Upstate launches study to monitor family members of those diagnosed with COVID-19 to learn about transmission and immunity
Upstate Medical University will this week launch a new three-month study to monitor family members of those diagnosed with COVID-19 to learn more about transmission and immunity.
The COVID-19 Surveillance Research Study is funded through a $279,770 grant from The State University of New York and is a joint project between Upstate and The RNA Institute - SUNY Albany. Upstate will begin contacting patients this week to enroll. Currently all potential participants are people living with someone who was either tested for or was treated for COVID-19 at Upstate University Hospital.
The goal is to enroll about 10 family units per day for the next several weeks with a goal of enrolling 400 to 600 households. Half of participants could involve someone who tested negative for COVID-19 to better understand the virus’s spread.
This real-time, rolling admissions study is an opportunity to answer many unanswered questions about the coronavirus and COVID-19, said Principal Investigator Katie Anderson, MD/PhD. Among the top questions she and fellow PI Frank Middleton, PhD, are hoping to answer are:
- How long can patients spread the virus during the initial days of hospitalized or home illness?
- What is the spectrum of clinical disease, including the proportion of asymptomatic infections?
- How quickly do people living with patients positive for the virus catch the illness?
- What individuals and communities are at highest risk for infection and illness and why?
Upstate will begin approaching patients through in-patient visits or by phone to those previously discharged from the hospital or emergency department, Anderson said.
“We expect that unfortunately other people in that household will likely become infected,” Anderson said. “And we will find some of those people even before they’re exposed or when they’re in the very early stages of their illness, which for something like COVID is important because typically when we see patients come to the hospital, they’ve been sick for several days. It’s a very prolonged disease course. But this way we’re able to identify people early who have a high risk of becoming infected and also earlier stages in their illness.”
Participants in the 100-day study agree to a saliva and blood test upon enrolling, which is conducted again each month. Those samples will be collected in the patient’s home or in the test-site clinic, which is still being established, Anderson said. COVID-infected participants will also self-collect weekly saliva samples, which Upstate will pick up and test regularly. Upstate is working with Nascentia Health and Upstate HomeCare to arrange for safe sample collection, pickup and delivery, Anderson said. Onondaga Community College is also helping identify phlebotomists for sample collection.
Participants will also be required to complete regular questionnaires about symptoms, exposures and behaviors such as mask wearing.
“For those in a positive cluster (households with a confirmed COVID case), there is a four-week period of enhanced surveillance including daily diaries to record symptoms, home monitoring of oxygen saturation, heart rate and temperature. Weekly saliva specimens will allow detection of asymptomatic infections.”

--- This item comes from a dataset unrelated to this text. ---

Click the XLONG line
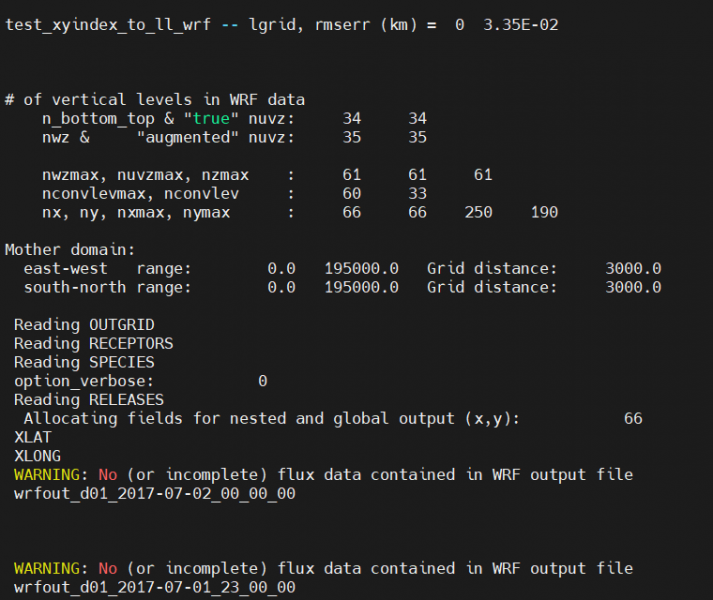Screen dimensions: 713x600 point(37,456)
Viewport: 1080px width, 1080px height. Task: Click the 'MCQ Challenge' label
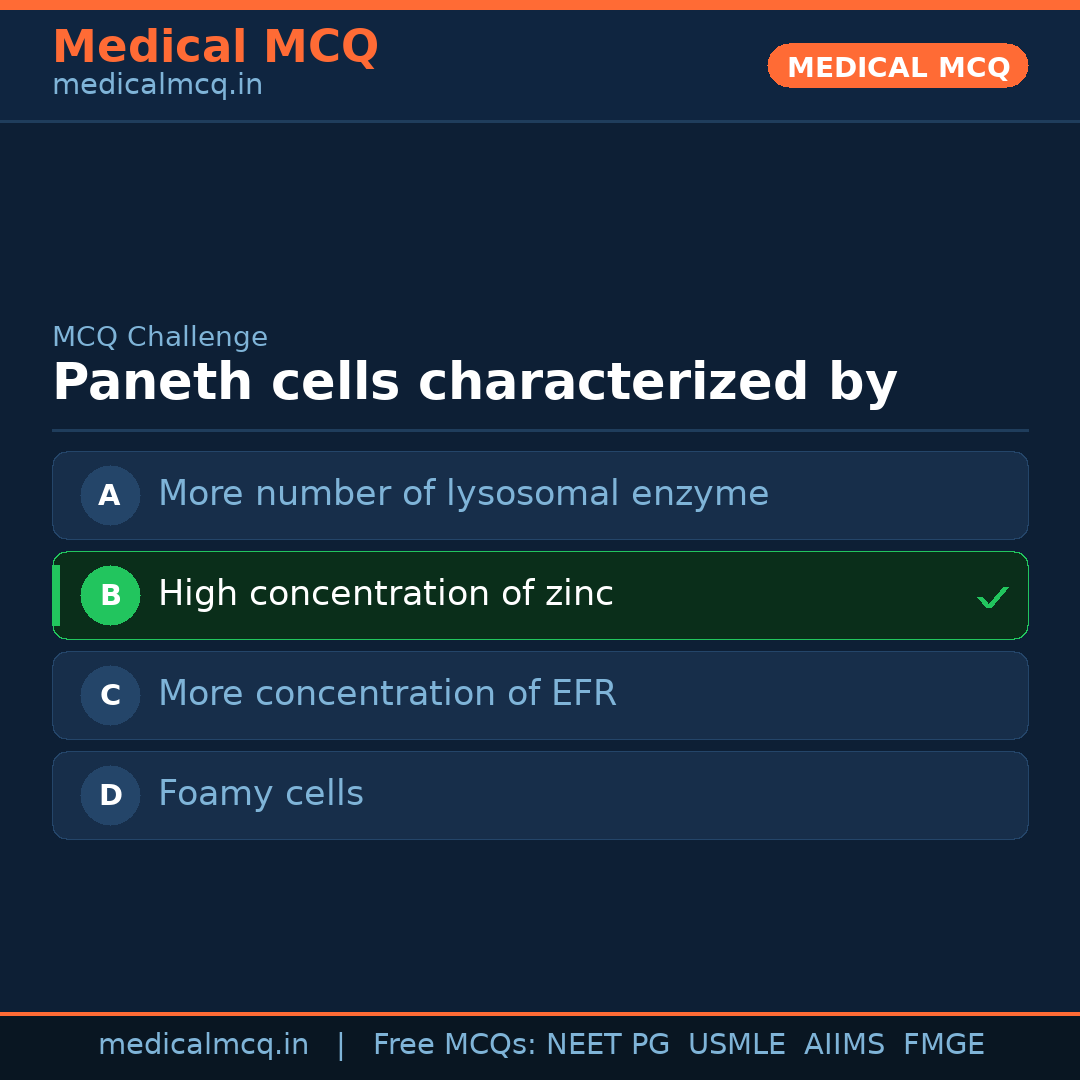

Anderson and Middleton have been developing the parameters of the study for the last several weeks.
“We haven’t done this kind of study before in our community and logistically it’s challenging,” she said. “But every single person that we’ve turned to and asked for help – at all levels from a first-year med student all the way up to the CEO – have been willing to think outside the box and loan their time and resources to help with this.”
Participants will not be compensated for their time but will learn more about their tests as the study progresses, Anderson said. Critical to the pool of participants will be those who tested negative as well as members of minority populations to better understand how the disease affects people of different races.
“We think less than 5 percent of our community has been exposed to COVID but those negative controls will help us understand that,” she said. “And we’re looking to preferentially enroll minorities or African-Americans because unfortunately, and in a way we don’t understand, they may have been disproportionally affected by disease so we’re trying to dive into those questions.”
The blood and saliva samples will be tested at Upstate and The RNA Institute will be sequencing the virus, Anderson said. At Upstate, 35 residents and medical students will be helping with the study; the medical school has also created an elective to participate.
“This study is kind of a pilot,” Anderson said. “The plan is to establish this as a platform for the long term so we’re seeking additional funding from a variety of sources to extend this so we can study not just COVID but other diseases that affect our community such as Lyme disease, possibly influenza and maybe other non-communicable diseases.”
Anderson said she is eager to begin the study and is hopeful the community will respond enthusiastically.
“People want to be doing something to help,” she said. “We’re three months into what has been a really difficult spring and early summer and to be engaged in something that is helping and can really address some important questions about COVID, I think really feels good. I’m hoping that participants and their families will feel the same way.”